STATED EXERCISE A →
Answer these from the text on Scrum backlogs below:
(i) What does the product backlog list?
(ii) When can the sprint backlog be modified?
(iii) Which approach does the text call most effective for projects to be finished in a linear manner?

DOCUMENT SEGMENT →
--- begin ---

Agile Scrum methodology may be very beneficial in a broad range of situations, but complications can occur if it is not correctly understood. It has its own set of terminology and working methods that may be confusing to people unfamiliar with the approach. In this post we will discuss part of the Agile jargon; Scrum Backlog.

However, if the whole team is unfamiliar with the agile methodology and its terms, things may easily fall into inefficiency. Two such potentially confusing scrum phrases are product backlog and sprint backlog, which are critical for planning and prioritization.

Before we go into the scrum backlogs, it’s important to keep in mind that Scrum is an agile methodology that emphasizes flexible, concurrent workflows. Scrum methodologies divide projects into sprints However Waterfall is most effective for projects that we want to finish in a linear manner and do not permit reverting to a previous phase. For more information, you can check our article on the agile vs waterfall technique.

What is a Product Backlog?

The product backlog is a list of all the tasks that we require to finish the project. However, this is not a simplistic task list. A well-organized product backlog splits each item task on the list into a sequence of stages that the development team could follow. There must be a period specified so that the team understands when to begin and how much time they will complete the job.

However, even if it has been planned, the product backlog is not fixed. As with the majority of elements of agile project management and agile scrum methodology, there will be adjustments. It is critical to maintaining flexibility. The project either extends or collapses.

We can say the same thing for the product backlog, which constantly changes and adapts to the development team’s work. In the ideal state, it implies that the product backlog is decreasing since we will remove completed tasks from the product backlog.

What is Sprint Backlog?

A Sprint Backlog is a list of tasks that are scheduled to be completed during a sprint.

The sprint backlog is similar to the product backlog in that it is a subsection of the product backlog. This backlog is derived from the product backlog, but it includes only those tasks that can be accomplished within an agile sprint.

Moreover, It will be determined by the project’s complexity, but the goal is to devote the team to just those items that can be accomplished within the sprint.

However, unlike product backlog, the sprint backlog, on the other hand, remains constant throughout the sprint. It is modifiable during the sprint planning meeting. Once agreed upon, the sprint’s elements and associated steps are frozen for the duration of the sprint. If any items remain incomplete critical sprint, they will be put to the product backlog and we handle them during the next sprint.

Product Backlog, Sprint Backlog Process in Agile Scrum Methology

Product Scrum Backlog

To successfully deploy product backlogs, follow the steps described below. So the Product Owner is the most important person in the team; read this twice to understand and prioritize your backlogs rapidly.


Recognize the project’s scope and break it down into stages so that the team can envision and accomplish the job in a timely way. Before interacting with the team, discuss your idea with the client.

--- end ---

STATED EXERCISE B → Rewrite every line of the listing below as a Markdown table with two columns, Row and Listing line. Number the rows and leave out blank lines.

[Some listing]
--- begin ---

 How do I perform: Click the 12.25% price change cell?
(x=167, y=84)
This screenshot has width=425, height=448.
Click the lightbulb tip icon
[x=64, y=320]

--- end ---

TASK RESULT A →
(i) All the tasks required to finish the project.
(ii) During the sprint planning meeting.
(iii) Waterfall.

TASK RESULT B →
| Row | Listing line |
|---|---|
| 1 |  How do I perform: Click the 12.25% price change cell? |
| 2 | (x=167, y=84) |
| 3 | This screenshot has width=425, height=448. |
| 4 | Click the lightbulb tip icon |
| 5 | [x=64, y=320] |